*Assignment*:
Starting with the first line, output the data exactly through to the end.

*Supplied material*:
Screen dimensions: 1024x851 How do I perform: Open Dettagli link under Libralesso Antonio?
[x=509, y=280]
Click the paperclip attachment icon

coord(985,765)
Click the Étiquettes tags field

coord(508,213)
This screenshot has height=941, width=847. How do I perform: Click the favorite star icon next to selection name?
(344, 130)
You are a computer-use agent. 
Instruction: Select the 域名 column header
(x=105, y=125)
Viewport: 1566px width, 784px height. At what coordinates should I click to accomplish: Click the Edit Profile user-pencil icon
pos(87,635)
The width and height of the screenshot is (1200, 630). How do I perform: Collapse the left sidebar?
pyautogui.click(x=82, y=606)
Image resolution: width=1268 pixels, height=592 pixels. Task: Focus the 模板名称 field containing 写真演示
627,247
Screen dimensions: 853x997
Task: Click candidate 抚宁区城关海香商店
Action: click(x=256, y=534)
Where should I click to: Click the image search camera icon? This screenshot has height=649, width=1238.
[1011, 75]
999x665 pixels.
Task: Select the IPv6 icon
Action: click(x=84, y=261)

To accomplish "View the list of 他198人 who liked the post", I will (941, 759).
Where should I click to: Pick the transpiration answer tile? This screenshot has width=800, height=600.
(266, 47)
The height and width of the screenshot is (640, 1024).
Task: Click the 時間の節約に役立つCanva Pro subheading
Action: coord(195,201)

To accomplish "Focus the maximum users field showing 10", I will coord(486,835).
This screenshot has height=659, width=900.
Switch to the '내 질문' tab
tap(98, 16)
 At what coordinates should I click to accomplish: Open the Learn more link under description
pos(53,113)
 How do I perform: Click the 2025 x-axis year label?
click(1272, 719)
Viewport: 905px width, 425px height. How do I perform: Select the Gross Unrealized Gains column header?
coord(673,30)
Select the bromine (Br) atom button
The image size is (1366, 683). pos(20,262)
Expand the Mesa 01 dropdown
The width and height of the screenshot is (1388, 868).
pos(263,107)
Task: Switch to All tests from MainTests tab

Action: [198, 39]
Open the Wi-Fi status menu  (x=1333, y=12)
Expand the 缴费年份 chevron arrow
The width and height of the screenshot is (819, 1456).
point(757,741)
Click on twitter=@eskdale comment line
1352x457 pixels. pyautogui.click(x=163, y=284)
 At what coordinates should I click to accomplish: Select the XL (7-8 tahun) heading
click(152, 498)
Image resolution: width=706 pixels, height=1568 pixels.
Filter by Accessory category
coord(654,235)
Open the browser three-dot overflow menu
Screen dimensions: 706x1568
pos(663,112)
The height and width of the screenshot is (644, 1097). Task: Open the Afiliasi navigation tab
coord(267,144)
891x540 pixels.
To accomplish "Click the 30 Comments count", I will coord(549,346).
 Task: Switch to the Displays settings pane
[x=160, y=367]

*Task response*:
Screen dimensions: 1024x851 How do I perform: Open Dettagli link under Libralesso Antonio?
[x=509, y=280]
Click the paperclip attachment icon

coord(985,765)
Click the Étiquettes tags field

coord(508,213)
This screenshot has height=941, width=847. How do I perform: Click the favorite star icon next to selection name?
(344, 130)
You are a computer-use agent. 
Instruction: Select the 域名 column header
(x=105, y=125)
Viewport: 1566px width, 784px height. At what coordinates should I click to accomplish: Click the Edit Profile user-pencil icon
pos(87,635)
The width and height of the screenshot is (1200, 630). How do I perform: Collapse the left sidebar?
pyautogui.click(x=82, y=606)
Image resolution: width=1268 pixels, height=592 pixels. Task: Focus the 模板名称 field containing 写真演示
627,247
Screen dimensions: 853x997
Task: Click candidate 抚宁区城关海香商店
Action: click(x=256, y=534)
Where should I click to: Click the image search camera icon? This screenshot has height=649, width=1238.
[1011, 75]
999x665 pixels.
Task: Select the IPv6 icon
Action: click(x=84, y=261)

To accomplish "View the list of 他198人 who liked the post", I will (941, 759).
Where should I click to: Pick the transpiration answer tile? This screenshot has width=800, height=600.
(266, 47)
The height and width of the screenshot is (640, 1024).
Task: Click the 時間の節約に役立つCanva Pro subheading
Action: coord(195,201)

To accomplish "Focus the maximum users field showing 10", I will coord(486,835).
This screenshot has height=659, width=900.
Switch to the '내 질문' tab
tap(98, 16)
 At what coordinates should I click to accomplish: Open the Learn more link under description
pos(53,113)
 How do I perform: Click the 2025 x-axis year label?
click(1272, 719)
Viewport: 905px width, 425px height. How do I perform: Select the Gross Unrealized Gains column header?
coord(673,30)
Select the bromine (Br) atom button
The image size is (1366, 683). pos(20,262)
Expand the Mesa 01 dropdown
The width and height of the screenshot is (1388, 868).
pos(263,107)
Task: Switch to All tests from MainTests tab

Action: [198, 39]
Open the Wi-Fi status menu  (x=1333, y=12)
Expand the 缴费年份 chevron arrow
The width and height of the screenshot is (819, 1456).
point(757,741)
Click on twitter=@eskdale comment line
1352x457 pixels. pyautogui.click(x=163, y=284)
 At what coordinates should I click to accomplish: Select the XL (7-8 tahun) heading
click(152, 498)
Image resolution: width=706 pixels, height=1568 pixels.
Filter by Accessory category
coord(654,235)
Open the browser three-dot overflow menu
Screen dimensions: 706x1568
pos(663,112)
The height and width of the screenshot is (644, 1097). Task: Open the Afiliasi navigation tab
coord(267,144)
891x540 pixels.
To accomplish "Click the 30 Comments count", I will coord(549,346).
 Task: Switch to the Displays settings pane
[x=160, y=367]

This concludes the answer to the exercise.